The documentary film 'Dram' was made by director and producer Yulian Ulybin in cooperation with the Museum of Civilian Voices. One of the film's protagonists, Liza, entrusted her story to the museum, which then passed it on to the film team. The film was presented at the 14th Odesa International Film Festival in 2023.

The short film 'Mariupol Survivors' won the Best International Film category at the annual Santa Fe Film Festival. The film includes fragments of three stories from the archives of the Museum of Civilian Voices, which tell the story of the tragedies experienced by the people of Mariupol.

The documentary '20 Days in Mariupol' was made by a Ukrainian team consisting of war correspondent, AP videographer, and director Mstyslav Chernov, photojournalist Yevhen Malolietka, and producer Vasilisa Stepanenko. In 2024, the film won an Oscar in the Best Documentary category.

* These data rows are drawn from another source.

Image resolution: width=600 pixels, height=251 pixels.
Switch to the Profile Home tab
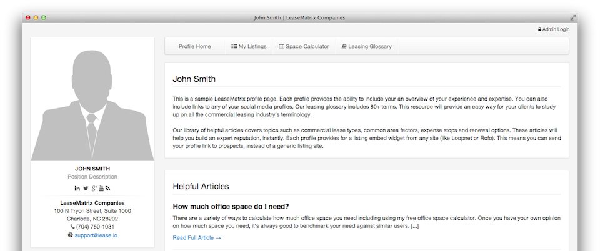[194, 46]
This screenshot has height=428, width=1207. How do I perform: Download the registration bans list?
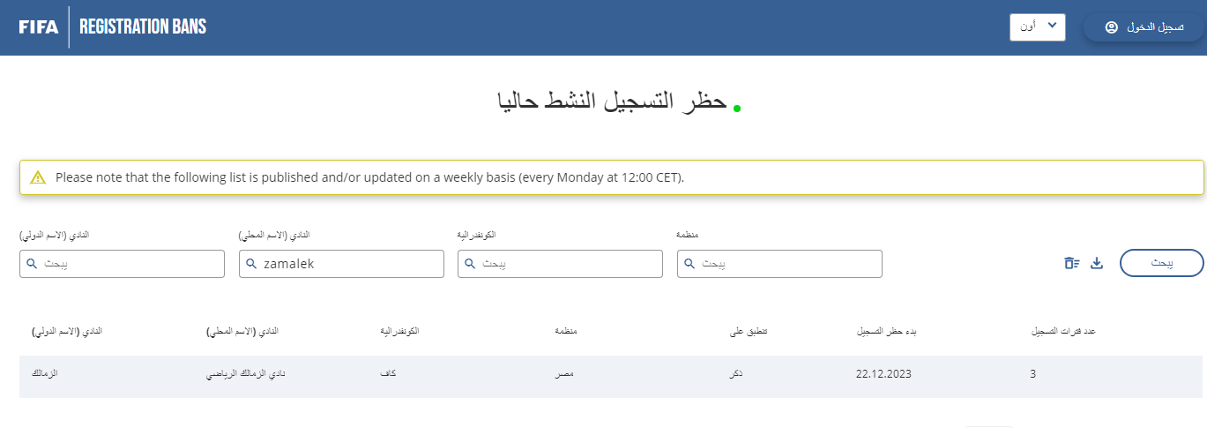(x=1097, y=263)
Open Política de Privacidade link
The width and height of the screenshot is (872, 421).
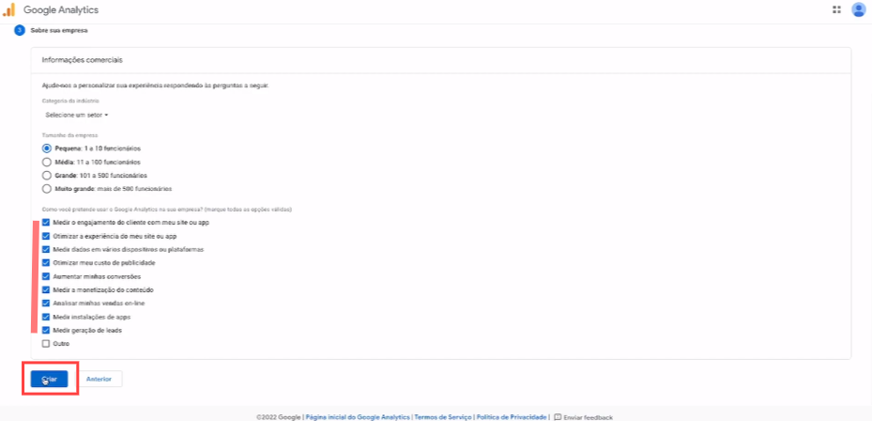512,416
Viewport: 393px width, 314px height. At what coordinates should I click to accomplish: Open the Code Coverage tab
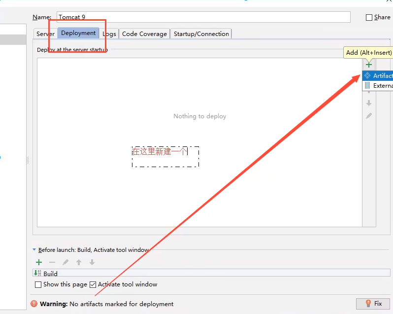click(x=144, y=34)

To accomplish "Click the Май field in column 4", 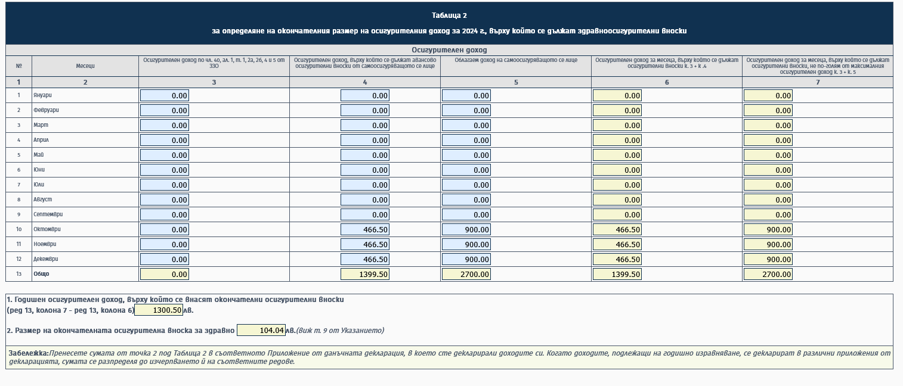I will coord(364,155).
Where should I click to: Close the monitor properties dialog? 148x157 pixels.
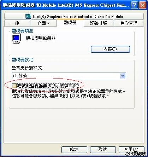(142, 5)
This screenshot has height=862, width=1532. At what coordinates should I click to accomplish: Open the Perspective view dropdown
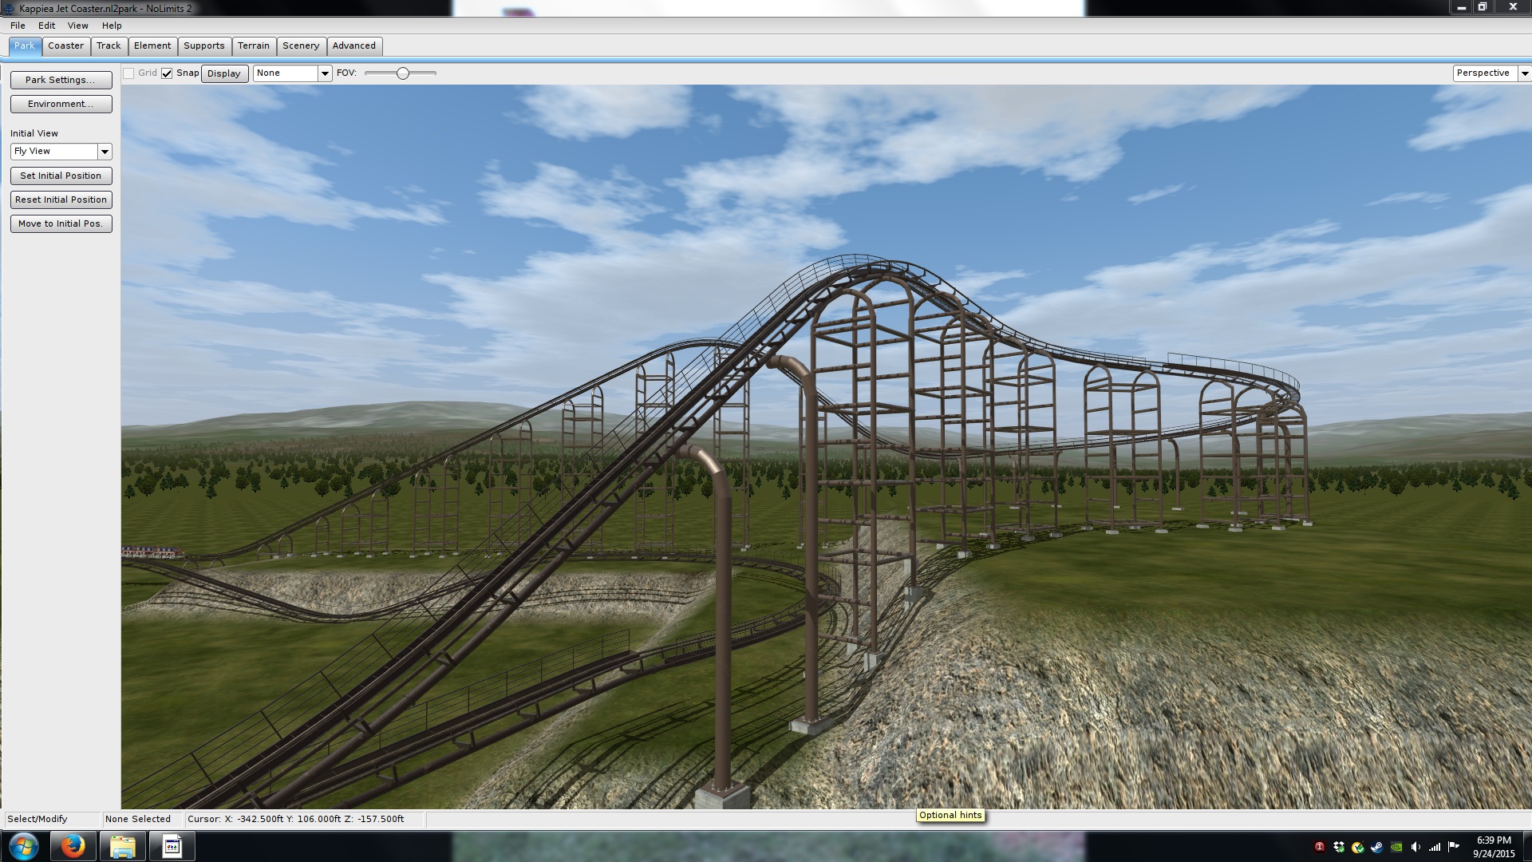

The film is based on the events in Mariupol in March 2022. The medics who saved lives during the blockade of the city entrusted their stories to the Museum of Civilian Voices.

== Awards ==
In 2022, the Museum of Civilian Voices won The Drum Awards for Social Purpose in the Best Response to Change category!

In 2023, the International Public Relations Association (IPRA) announced the winners of the IPRA Golden World Awards — a prestigious international award in the field of public relations. The Museum of Civilian Voices won in all three categories in which it became a finalist:
• Community engagement;
• Country, region and city;
• NGO campaign.

Also, in 2023, the Museum of Civilian Voices by the Rinat Akhmetov Foundation became a member of the Oral History Association (OHA) — an international oral history association based in Waco, Texas, USA.